= Fremantle Declaration =

The Fremantle Declaration was a restatement and affirmation of legal and human rights principles in Australia.
It was signed in Fremantle, Western Australia, by all of the Attorneys-General of all the Australian States and territories on 10 November 2006. It was not signed by the Commonwealth Attorney-General Philip Ruddock. At the time, all state and territory governments were held by the Australian Labor Party, whereas the Federal (Commonwealth) government was held by the conservative Liberal Party of Australia. The declaration is no more than a commitment to uphold existing national laws and international agreements of which Australia is party, based on principles that are widely held by the Australian public. This uncontroversial statement, however, was intended and perceived as a censure of the conservative government led by John Howard for its attempts to circumvent the Australian legal system in the treatment of unauthorized immigrants and in its acquiescence to the US government treatment of captives accused of terrorism.

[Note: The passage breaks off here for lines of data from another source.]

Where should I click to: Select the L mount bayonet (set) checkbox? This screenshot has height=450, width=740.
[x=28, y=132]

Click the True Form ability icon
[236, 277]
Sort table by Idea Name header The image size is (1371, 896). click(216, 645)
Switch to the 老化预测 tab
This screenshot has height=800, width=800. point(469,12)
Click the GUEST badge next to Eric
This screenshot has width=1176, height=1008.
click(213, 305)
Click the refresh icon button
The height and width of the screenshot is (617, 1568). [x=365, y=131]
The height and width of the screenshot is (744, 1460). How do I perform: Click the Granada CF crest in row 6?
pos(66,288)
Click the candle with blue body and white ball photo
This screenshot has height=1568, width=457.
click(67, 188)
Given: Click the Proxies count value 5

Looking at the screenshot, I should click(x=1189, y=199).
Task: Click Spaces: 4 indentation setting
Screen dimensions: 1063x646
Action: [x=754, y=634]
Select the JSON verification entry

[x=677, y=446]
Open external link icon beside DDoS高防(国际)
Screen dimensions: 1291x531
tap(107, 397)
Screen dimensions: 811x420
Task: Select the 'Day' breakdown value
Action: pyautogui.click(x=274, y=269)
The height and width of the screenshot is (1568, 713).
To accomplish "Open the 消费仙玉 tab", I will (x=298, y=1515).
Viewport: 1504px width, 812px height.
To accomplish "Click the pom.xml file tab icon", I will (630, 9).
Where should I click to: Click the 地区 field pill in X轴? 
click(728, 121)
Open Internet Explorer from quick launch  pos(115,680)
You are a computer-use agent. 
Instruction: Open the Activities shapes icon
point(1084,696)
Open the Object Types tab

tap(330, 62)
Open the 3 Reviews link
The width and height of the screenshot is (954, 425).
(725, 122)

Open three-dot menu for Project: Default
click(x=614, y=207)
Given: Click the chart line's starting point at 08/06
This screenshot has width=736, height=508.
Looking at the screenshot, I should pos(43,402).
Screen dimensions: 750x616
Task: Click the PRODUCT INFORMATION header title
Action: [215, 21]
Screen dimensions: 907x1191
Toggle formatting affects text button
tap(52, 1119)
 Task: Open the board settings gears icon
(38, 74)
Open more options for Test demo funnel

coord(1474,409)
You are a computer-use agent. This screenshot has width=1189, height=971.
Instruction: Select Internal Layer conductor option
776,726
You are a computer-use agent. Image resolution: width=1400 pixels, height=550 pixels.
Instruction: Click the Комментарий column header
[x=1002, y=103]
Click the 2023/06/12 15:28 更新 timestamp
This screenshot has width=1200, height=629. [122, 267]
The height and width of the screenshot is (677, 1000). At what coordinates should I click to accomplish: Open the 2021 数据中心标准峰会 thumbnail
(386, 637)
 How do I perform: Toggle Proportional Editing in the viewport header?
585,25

== The text of the declaration ==
The full text of the declaration is:

We, the Attorneys General of the governments of Australia, declare and affirm our commitment to the following principles:

1. the right to a fair trial;
2. the principle of habeas corpus;
3. the prohibition on indefinite detention without trial;
4. the prohibition on torture;
5. access to rights under the Geneva Conventions;
6. the separation of powers; and
7. the prohibition on the death penalty.

These are fundamental norms of the Australian legal system and we, as Attorneys General, are responsible for ensuring that these principles are upheld in our jurisdictions. Australia has signed and committed to international treaties and conventions in which these rights are protected: the Geneva Conventions, the International Convention on Civil and Political Rights, and the United Nations Convention against Torture and Other Cruel, Inhuman or Degrading Treatment
or Punishment.

We reaffirm our commitment to these international agreements and principles.

== Signatories ==
The Fremantle Declaration was signed by Bob Debus, the Attorney-General of New South Wales, Simon Corbell, the Attorney-General of the Australian Capital Territory, Rob Hulls, the Attorney-General of Victoria, Kerry Shine, the Attorney-General of Queensland, Michael Atkinson, the Attorney-General of South Australia, Steve Kons, the Attorney-General of Tasmania, Jim McGinty, the Attorney-General of Western Australia, and Syd Stirling, the Attorney-General of the Northern Territory.

The Commonwealth Attorney-General, Philip Ruddock, was not a signatory of the declaration.

== Genesis of the declaration ==
Although the declaration itself does not make any explicit reference to current events, it is generally recognised as a response to the extended incarceration, without trial, of an Australian, David Matthew Hicks, by the United States military at Guantánamo Bay, and the detention of refugees to Australia under the policies of the Commonwealth Government led by Australian Prime Minister John Howard.